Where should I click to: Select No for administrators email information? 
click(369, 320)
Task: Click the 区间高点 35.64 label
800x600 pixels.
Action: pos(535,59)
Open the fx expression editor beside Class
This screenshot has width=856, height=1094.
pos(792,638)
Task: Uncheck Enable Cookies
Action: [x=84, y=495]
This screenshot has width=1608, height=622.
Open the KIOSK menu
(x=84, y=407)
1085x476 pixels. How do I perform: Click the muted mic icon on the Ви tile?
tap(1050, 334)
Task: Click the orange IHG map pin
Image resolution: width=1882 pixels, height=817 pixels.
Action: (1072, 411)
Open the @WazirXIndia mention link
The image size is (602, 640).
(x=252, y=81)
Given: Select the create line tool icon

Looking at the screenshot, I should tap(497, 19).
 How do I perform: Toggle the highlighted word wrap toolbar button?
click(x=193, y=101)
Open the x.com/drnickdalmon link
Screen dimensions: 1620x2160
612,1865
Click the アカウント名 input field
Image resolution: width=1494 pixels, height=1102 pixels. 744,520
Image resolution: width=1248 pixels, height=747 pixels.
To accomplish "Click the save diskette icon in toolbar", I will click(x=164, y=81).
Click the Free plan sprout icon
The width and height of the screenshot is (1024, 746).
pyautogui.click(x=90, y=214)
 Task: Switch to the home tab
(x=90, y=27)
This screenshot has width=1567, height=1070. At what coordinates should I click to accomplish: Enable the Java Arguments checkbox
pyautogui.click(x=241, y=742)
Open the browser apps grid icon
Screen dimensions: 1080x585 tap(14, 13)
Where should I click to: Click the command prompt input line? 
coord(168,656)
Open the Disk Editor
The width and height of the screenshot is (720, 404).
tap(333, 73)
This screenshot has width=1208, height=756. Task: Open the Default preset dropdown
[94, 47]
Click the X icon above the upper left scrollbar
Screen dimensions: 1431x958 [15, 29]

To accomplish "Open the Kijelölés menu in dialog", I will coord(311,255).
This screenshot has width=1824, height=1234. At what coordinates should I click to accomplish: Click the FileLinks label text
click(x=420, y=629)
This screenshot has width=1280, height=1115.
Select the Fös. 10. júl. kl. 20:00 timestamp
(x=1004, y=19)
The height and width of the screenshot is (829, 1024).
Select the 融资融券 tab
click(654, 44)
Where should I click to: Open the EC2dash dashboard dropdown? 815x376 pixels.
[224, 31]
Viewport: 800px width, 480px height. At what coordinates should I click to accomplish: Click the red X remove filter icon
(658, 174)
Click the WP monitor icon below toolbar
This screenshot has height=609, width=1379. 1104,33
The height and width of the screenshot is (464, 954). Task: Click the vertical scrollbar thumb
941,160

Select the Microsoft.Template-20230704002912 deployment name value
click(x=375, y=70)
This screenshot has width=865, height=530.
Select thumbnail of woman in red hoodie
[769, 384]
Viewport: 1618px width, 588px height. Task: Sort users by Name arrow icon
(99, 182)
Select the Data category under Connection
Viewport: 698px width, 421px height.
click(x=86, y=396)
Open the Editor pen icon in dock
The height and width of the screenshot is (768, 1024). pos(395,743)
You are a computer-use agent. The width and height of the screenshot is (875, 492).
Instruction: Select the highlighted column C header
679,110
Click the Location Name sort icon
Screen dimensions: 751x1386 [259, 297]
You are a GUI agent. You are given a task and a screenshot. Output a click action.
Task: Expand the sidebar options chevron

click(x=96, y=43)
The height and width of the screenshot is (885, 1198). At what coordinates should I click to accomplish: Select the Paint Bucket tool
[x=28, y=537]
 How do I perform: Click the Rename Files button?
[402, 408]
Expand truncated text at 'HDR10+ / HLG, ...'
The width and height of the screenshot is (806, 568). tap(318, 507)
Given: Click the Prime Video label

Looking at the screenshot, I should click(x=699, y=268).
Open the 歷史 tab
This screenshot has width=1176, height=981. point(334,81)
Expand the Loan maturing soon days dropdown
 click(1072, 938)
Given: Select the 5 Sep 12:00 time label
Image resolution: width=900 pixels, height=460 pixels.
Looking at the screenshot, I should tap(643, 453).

TRY IT:
Using the entries above, quote each line verbatim from the first through the line that contains "Image resolution: width=1248".

YOUR RESPONSE:
Where should I click to: Select No for administrators email information? 
click(369, 320)
Task: Click the 区间高点 35.64 label
800x600 pixels.
Action: pos(535,59)
Open the fx expression editor beside Class
This screenshot has width=856, height=1094.
pos(792,638)
Task: Uncheck Enable Cookies
Action: [x=84, y=495]
This screenshot has width=1608, height=622.
Open the KIOSK menu
(x=84, y=407)
1085x476 pixels. How do I perform: Click the muted mic icon on the Ви tile?
tap(1050, 334)
Task: Click the orange IHG map pin
Image resolution: width=1882 pixels, height=817 pixels.
Action: (1072, 411)
Open the @WazirXIndia mention link
The image size is (602, 640).
(x=252, y=81)
Given: Select the create line tool icon

Looking at the screenshot, I should tap(497, 19).
 How do I perform: Toggle the highlighted word wrap toolbar button?
click(x=193, y=101)
Open the x.com/drnickdalmon link
Screen dimensions: 1620x2160
612,1865
Click the アカウント名 input field
Image resolution: width=1494 pixels, height=1102 pixels. 744,520
Image resolution: width=1248 pixels, height=747 pixels.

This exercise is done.